- Born: 1938 (age 87–88)
- Education: State University of New York (M.D., 1967)
- Occupation: Psychiatrist
- Spouse: Sally Struthers ​ ​(m. 1977; div. 1983)​
- Children: 4

= William C. Rader =

American self published author

William C. Rader (born 1938) is an American psychiatrist. After an early career treating eating disorders, he founded several offshore clinics administering injections of human fetal stem cells claiming clinically-unproven therapeutic benefits for a variety of illnesses. Rader's assertions about the effectiveness of his injections, coupled with high-pressure sales tactics, aroused intense criticism. Complaints by patients led to the revocation of his medical license in California.

==Biography==
Rader graduated with an M.D. from the State University of New York in 1967. He did his psychiatric fellowship at the University of Southern California Medical Center. He was a psychiatrist for the Navy's alcoholism treatment program from 1971 to 1973.

Rader was married and had three children prior to marrying Sally Struthers, with whom he had a daughter. He co-wrote a 1977 episode of the television sitcom All in the Family and became involved with Struthers' negotiations with television executives. The couple divorced on January 18, 1983 in Los Angeles.

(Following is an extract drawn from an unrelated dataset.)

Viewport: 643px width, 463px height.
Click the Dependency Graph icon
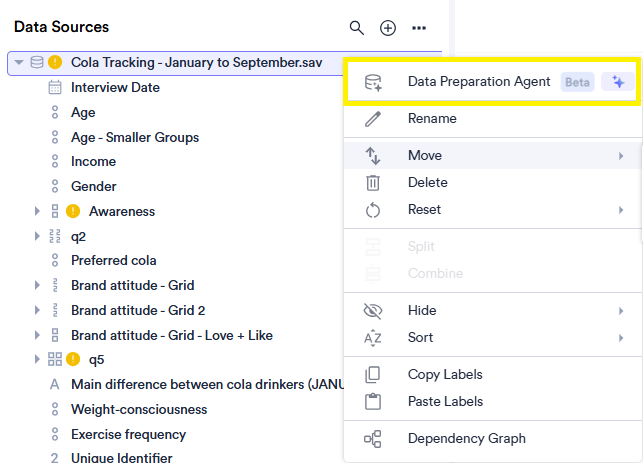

He also served as a consultant for the 1977 CBS tv special Intimate Strangers, which starred Struthers and which also notably exposed the issue of spousal abuse to an American television audience.

Rader was a medical expert for KABC Eyewitness News in Los Angeles from 1977 to 1991. Newsweek described Rader as "a highly telegenic Beverly Hills psychiatrist" and called his five-part debut on KABC about compulsive overeating "riveting". In 1981, Rader published a book titled No Diet Program For Permanent Weight Loss. In 1984 he started The Rader Institute to treat eating disorders.

In 1992, he started the Survivor Program to help victims of sexual abuse. He founded the Immune Suppressed Institute in 1993, an HIV/AIDS treatment center, in Mexico City.

===Stem cells===
Rader first observed the human injection of fetal stem cells in the mid-1990s at a Ukrainian clinic. In 1995, he began referring his own US patients to Ukraine for fetal stem cell treatment. Rader's first independent stem cell clinic was established in the Bahamas; the clinic reopened in the Dominican Republic after the Bahamian government asked Rader to leave in 2000 following a critical television report aired in the United States.

Rader operated multiple stem cell marketing entities over the years including The Dulcinea Institute, Medra, Inc., and Stem Cell of America, Inc., continuing to maintain the latter's website and California office after he lost his medical license.

In 2008, Rader claimed in a telephone interview that his stem cell product was obtained from a laboratory in the Republic of Georgia. Rader has never published studies or results of his treatments in medical journals. In 2009, the journal Science called Rader "particularly notorious" among unregulated offshore stem cell providers for his "extraordinary claims" and "refus[al] to share information on cell lines and techniques."

Rader, who uses the same stem cell treatment no matter what the patient's ailment, said of his injection process, "I'm not telling a cell where to go, because I have no clue where it should go. This is nature, God's work. Whatever you want to call it." Dr. Evan Snyder, director of stem cell research at the Sanford-Burnham Medical Research Institute in La Jolla, California, responded, "[t]hat's not a therapy, that's snake oil." In 2009, the BBC's current affairs program Panorama aired an episode in which it investigated claims of Rader's high-pressure sales tactics. Rader has stated that he charges $30,000 for an initial treatment with significant discounts for follow-up injections. In 2010, Rader self-published another book titled Blocked in the USA: The Stem Cell Miracle.

===Revocation of medical license===
On November 5, 2014 the Medical Board of California revoked Rader's medical license, citing negligence, professional misconduct, and false or misleading advertising. "His dishonesty permeates every aspect of his business and practices", the Board concluded. Rader was unsuccessfully defended before the Board by attorney Robert Shapiro.

No longer permitted to advertise himself as Stem Cell of America's "medical director", Rader began calling himself "chief scientist" acting as the "PR person representing the company", and continued to market stem cell injections administered one day a month under the supervision of a local anesthesiologist in Tijuana, Mexico. Prospective patients must sign a form pledging not to discuss their treatments online or with the media. When asked by the Los Angeles Times in May 2015 for the name of the Mexican anesthesiologist currently serving as his company's medical director, Rader said he could not recall his full name. It is illegal in Mexico to sell experimental treatments or operate without government permission.